There are a lot of differences when comparing man and machine. One is blood and organs, and the other one is mere electricity running through computer chips and wires.
But the latter has somehow proven that it can actually be more human than humans. According to Mozilla's research, its team that was tasked to develop a method to evaluate the quality of text-to-speech voices, found that there are computerized voices that can pass comprehension test with flying colors.
In a blog post that accompanies the publication of a paper co-authored by Janice Tsai and Jofish Kaye from Mozilla:
It was back in 2019 that Mozilla's Voice team developed a method to evaluate the quality of text-to-speech voices.
For quite a long time, researchers focused on improving the quality of text-to-speech, in order to make the product sound better to the human ears. After all, computerized voice should only be products decades ago. In the modern days of computing, mobile and internet, consumers simply want better-sounding computers.
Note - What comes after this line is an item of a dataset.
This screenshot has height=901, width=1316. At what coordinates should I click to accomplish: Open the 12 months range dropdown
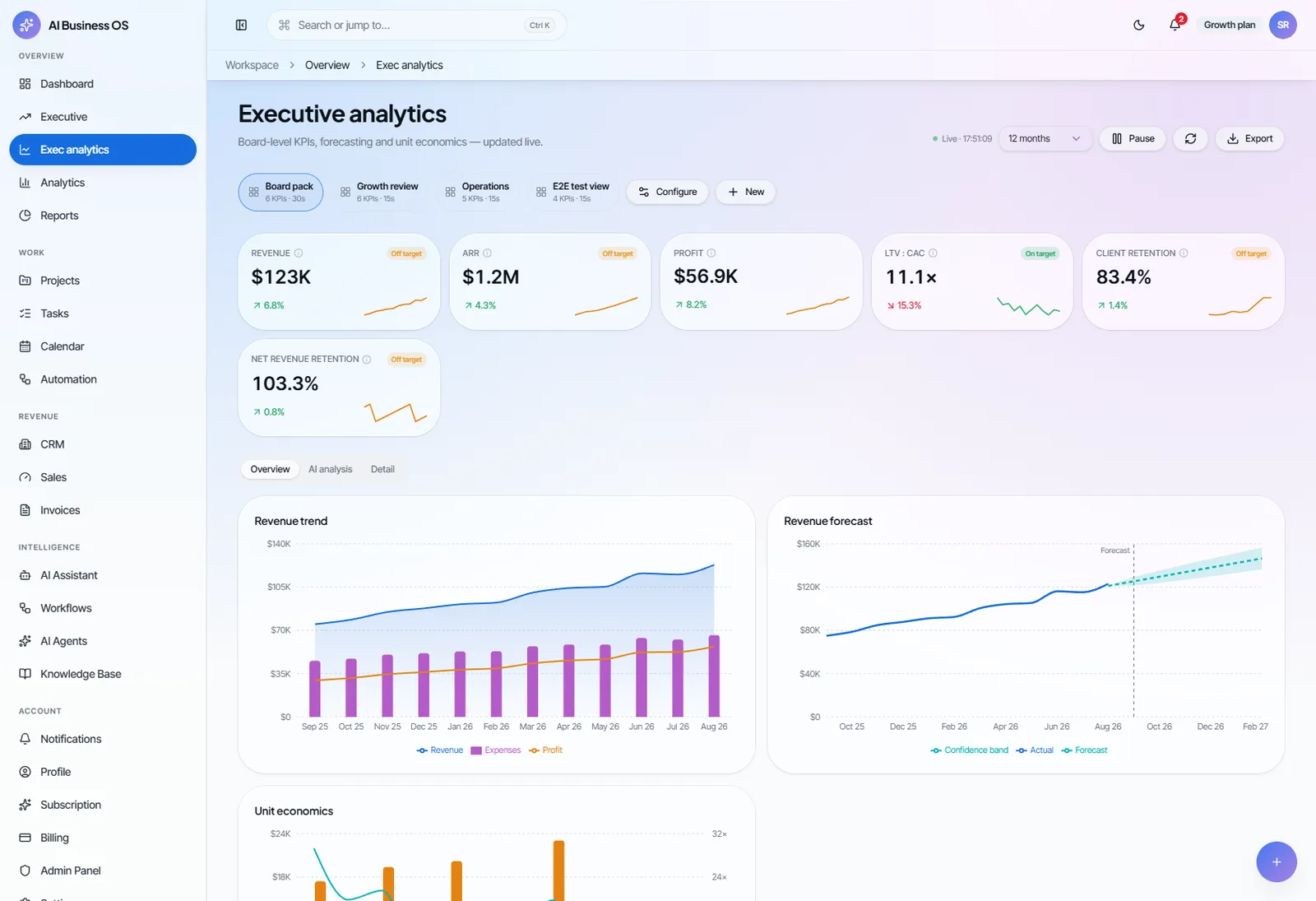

"How can we determine if a voice is enjoyable to listen to, particularly for long-form content — something you’d listen to for more than a minute or two?" asked Mozilla.
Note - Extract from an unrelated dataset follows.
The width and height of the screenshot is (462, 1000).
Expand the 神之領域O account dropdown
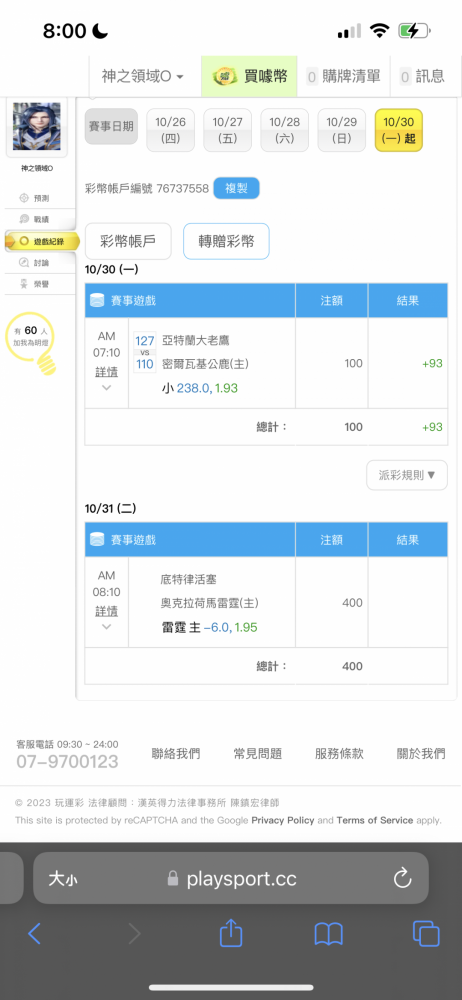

Mozilla created an experiment, led by intern Jessica Colnago during her time at Mozilla.
The concept: Mozilla took one article, "How to Reduce Your Stress in Two Minutes a Day", and recorded each voice reading that article.
The team then had 50 people on Mechanical Turk listen to each recording - 50 different people each time. The test included each person to hear the article no more than once. At the end, the team asked them a couple of questions to check whether they were actually listening, and to see what they thought about the voice.
Mozilla found that in a scale of one to five, some computer-generated voices actually performed better than humans.
What's more, the team found that there were some generalizable experiences.
For example, listeners were 54% more likely to give a higher experience rating to the male voices Mozilla tested than the female voices. Mozilla also analyzed the number of words spoken in a minute, and found that “just right speed” ranges around 163 to 177 words per minute.
"And while we still have some licensing questions to figure out, making sure we can create sustainable, publicly accessible, high quality voices, it’s exciting to see that we can do something in an open source way that is competitive with very well funded voice efforts out there, which don’t have the same aim of being private, secure and accessible to all," said Mozilla.